Question

The equation ${\text{k}}\left( {{{\text{x}}^2} + {{\text{y}}^2}} \right) - {\text{x - y + k = 0}}$ represents a real circle, if
${\text{A}}{\text{. k < }}\sqrt 2 \\\ {\text{B}}{\text{. k > }}\sqrt 2 \\\ {\text{C}}{\text{.|k| < }}\dfrac{1}{{\sqrt 2 }} \\\ {\text{D}}{\text{. 0 < |K| }} \leqslant {\text{ }}\dfrac{1}{{\sqrt 2 }} \\\$

Answer 1

Hint: To check if the equation represents a circle, we transform the given circle equation into the general form of a circle. We then use the condition that represents a real circle to verify.

Complete step-by-step answer:
We know, for an equation ${{\text{x}}^2} + {{\text{y}}^2} + 2{\text{gx + 2fy + c = 0}}$ to represent a real circle, the condition is $\sqrt {\left( {{{\text{g}}^2} + {{\text{f}}^2} - {\text{c}}} \right)} > 0$.

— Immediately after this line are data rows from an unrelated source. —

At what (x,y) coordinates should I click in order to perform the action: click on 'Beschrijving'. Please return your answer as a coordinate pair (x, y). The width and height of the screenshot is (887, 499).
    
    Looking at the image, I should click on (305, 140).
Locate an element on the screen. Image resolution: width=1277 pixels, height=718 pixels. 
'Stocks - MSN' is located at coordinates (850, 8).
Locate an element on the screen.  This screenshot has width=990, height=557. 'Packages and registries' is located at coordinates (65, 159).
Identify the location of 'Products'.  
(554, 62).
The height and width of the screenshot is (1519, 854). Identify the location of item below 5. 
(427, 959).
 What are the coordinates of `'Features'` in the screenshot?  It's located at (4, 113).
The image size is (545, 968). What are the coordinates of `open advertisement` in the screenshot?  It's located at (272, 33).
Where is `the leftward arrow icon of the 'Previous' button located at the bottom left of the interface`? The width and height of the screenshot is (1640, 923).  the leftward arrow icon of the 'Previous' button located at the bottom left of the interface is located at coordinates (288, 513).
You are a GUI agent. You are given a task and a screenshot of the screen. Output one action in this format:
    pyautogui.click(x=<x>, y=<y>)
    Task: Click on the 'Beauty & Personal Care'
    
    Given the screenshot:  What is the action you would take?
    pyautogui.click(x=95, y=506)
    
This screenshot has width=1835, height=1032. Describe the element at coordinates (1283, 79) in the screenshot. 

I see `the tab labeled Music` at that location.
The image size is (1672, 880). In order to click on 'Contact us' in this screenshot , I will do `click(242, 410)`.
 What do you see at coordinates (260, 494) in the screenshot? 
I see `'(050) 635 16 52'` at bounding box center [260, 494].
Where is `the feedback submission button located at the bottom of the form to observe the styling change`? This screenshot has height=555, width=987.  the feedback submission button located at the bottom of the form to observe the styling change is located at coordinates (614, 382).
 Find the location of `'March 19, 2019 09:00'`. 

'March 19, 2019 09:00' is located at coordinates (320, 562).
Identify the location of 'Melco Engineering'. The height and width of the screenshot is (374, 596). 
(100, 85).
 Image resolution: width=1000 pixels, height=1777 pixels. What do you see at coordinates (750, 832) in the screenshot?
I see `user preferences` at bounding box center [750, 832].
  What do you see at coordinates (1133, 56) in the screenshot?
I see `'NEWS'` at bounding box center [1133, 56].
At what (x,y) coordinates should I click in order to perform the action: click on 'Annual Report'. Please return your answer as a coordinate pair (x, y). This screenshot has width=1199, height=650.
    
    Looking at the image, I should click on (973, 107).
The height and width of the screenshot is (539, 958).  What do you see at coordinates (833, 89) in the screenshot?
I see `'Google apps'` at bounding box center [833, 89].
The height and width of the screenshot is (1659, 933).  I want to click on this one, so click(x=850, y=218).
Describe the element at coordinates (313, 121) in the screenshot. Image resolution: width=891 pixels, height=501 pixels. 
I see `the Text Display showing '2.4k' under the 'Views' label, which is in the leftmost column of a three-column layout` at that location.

Given equation ${\text{k}}\left( {{{\text{x}}^2} + {{\text{y}}^2}} \right) - {\text{x - y + k = 0}}$
We divide the equation by k and compare it with the circle equation we get,
${{\text{x}}^2} + {{\text{y}}^2} - \dfrac{1}{{\text{k}}}{\text{x - }}\dfrac{1}{{\text{k}}}{\text{y + 1 = 0}}$
$\Rightarrow {\text{g = - }}\dfrac{1}{{2{\text{k}}}}{\text{ , f = - }}\dfrac{1}{{2{\text{k}}}}{\text{ , c = 1}}$

To represent a circle, $\sqrt {\left( {{{\text{g}}^2} + {{\text{f}}^2} - {\text{c}}} \right)} > 0$ must hold true,

$\Rightarrow \sqrt {\left( {{{\left( { - \dfrac{1}{{2{\text{k}}}}} \right)}^2} + {{\left( { - \dfrac{1}{{2{\text{k}}}}} \right)}^2} - 1} \right)} > 0 \\\ \Rightarrow \sqrt {\dfrac{1}{{4{{\text{k}}^2}}} + \dfrac{1}{{4{{\text{k}}^2}}} - 1} {\text{ > 0}} \\\ \Rightarrow \sqrt {\dfrac{1}{{2{{\text{k}}^2}}} - 1} {\text{ > 0}} \\\ \Rightarrow \dfrac{1}{{2{{\text{k}}^2}}}{\text{ > 1}} \\\ \Rightarrow {\text{1 > 2}}{{\text{k}}^2} \\\ \Rightarrow \dfrac{1}{2} > {{\text{k}}^2} \\\ \Rightarrow |{\text{k| < }}\dfrac{1}{{\sqrt 2 }} \\\$

Hence, for the equation ${\text{k}}\left( {{{\text{x}}^2} + {{\text{y}}^2}} \right) - {\text{x - y + k = 0}}$ represents a real circle if ${\text{|k| < }}\dfrac{1}{{\sqrt 2 }}$.
Option C is the right answer.

Note: In order to solve such types of questions the key is to have adequate knowledge of the general equation and conditions for a circle to represent a real circle. And then we modify the given circle into the form of a general equation of a circle and use the required condition, we have to be very careful while comparing the given equation with the general form of circle to obtain the values of g and f.